▸ **What you are asked to do**
Your response must be made up of each line in the data below that contains the string "button".

Dataset entries

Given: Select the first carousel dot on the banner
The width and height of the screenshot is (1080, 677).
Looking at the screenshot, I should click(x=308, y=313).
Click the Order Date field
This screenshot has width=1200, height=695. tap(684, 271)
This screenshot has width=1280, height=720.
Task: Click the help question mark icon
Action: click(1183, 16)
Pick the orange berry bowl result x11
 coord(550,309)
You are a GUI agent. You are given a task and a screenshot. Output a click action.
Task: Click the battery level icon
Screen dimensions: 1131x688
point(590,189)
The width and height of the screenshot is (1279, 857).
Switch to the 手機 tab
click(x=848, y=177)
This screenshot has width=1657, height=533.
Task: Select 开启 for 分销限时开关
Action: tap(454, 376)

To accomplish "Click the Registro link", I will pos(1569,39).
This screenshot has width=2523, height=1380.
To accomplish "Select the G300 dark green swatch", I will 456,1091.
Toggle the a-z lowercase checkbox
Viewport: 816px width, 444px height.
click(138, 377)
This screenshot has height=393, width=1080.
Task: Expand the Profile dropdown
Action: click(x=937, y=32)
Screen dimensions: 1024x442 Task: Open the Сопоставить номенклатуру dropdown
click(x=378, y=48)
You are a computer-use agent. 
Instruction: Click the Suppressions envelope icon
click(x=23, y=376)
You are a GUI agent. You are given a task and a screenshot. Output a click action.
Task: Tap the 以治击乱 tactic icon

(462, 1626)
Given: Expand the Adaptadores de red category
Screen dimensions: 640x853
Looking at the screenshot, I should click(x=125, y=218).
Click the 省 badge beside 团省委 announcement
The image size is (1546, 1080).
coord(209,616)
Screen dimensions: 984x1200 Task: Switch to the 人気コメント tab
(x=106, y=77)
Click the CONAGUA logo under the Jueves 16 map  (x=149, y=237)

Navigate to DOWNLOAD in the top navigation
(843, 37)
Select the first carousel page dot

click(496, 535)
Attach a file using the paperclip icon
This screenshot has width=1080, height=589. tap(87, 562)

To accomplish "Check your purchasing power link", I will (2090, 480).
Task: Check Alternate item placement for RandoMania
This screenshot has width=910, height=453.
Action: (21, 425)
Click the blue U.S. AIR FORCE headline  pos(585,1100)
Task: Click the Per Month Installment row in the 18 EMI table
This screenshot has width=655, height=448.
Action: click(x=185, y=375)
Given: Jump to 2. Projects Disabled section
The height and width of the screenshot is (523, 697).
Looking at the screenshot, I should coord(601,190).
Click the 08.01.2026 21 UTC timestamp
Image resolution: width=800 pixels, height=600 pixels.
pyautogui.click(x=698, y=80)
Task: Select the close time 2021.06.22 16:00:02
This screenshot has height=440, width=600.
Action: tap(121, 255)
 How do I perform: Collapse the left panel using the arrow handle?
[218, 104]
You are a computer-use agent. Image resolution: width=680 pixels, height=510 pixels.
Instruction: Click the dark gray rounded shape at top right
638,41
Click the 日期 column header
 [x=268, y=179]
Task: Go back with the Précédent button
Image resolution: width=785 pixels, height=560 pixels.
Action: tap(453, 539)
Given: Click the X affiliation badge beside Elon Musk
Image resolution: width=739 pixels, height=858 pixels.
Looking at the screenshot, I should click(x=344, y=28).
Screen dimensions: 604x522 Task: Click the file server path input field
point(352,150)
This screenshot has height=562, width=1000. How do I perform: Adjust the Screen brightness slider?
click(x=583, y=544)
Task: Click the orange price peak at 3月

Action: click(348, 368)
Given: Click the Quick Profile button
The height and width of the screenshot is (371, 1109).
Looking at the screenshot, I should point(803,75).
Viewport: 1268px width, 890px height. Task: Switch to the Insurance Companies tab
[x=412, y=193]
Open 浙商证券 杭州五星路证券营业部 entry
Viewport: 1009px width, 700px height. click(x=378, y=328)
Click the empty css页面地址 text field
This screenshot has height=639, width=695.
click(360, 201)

▸ **The completed task**
Task: Go back with the Précédent button
Given: Click the Quick Profile button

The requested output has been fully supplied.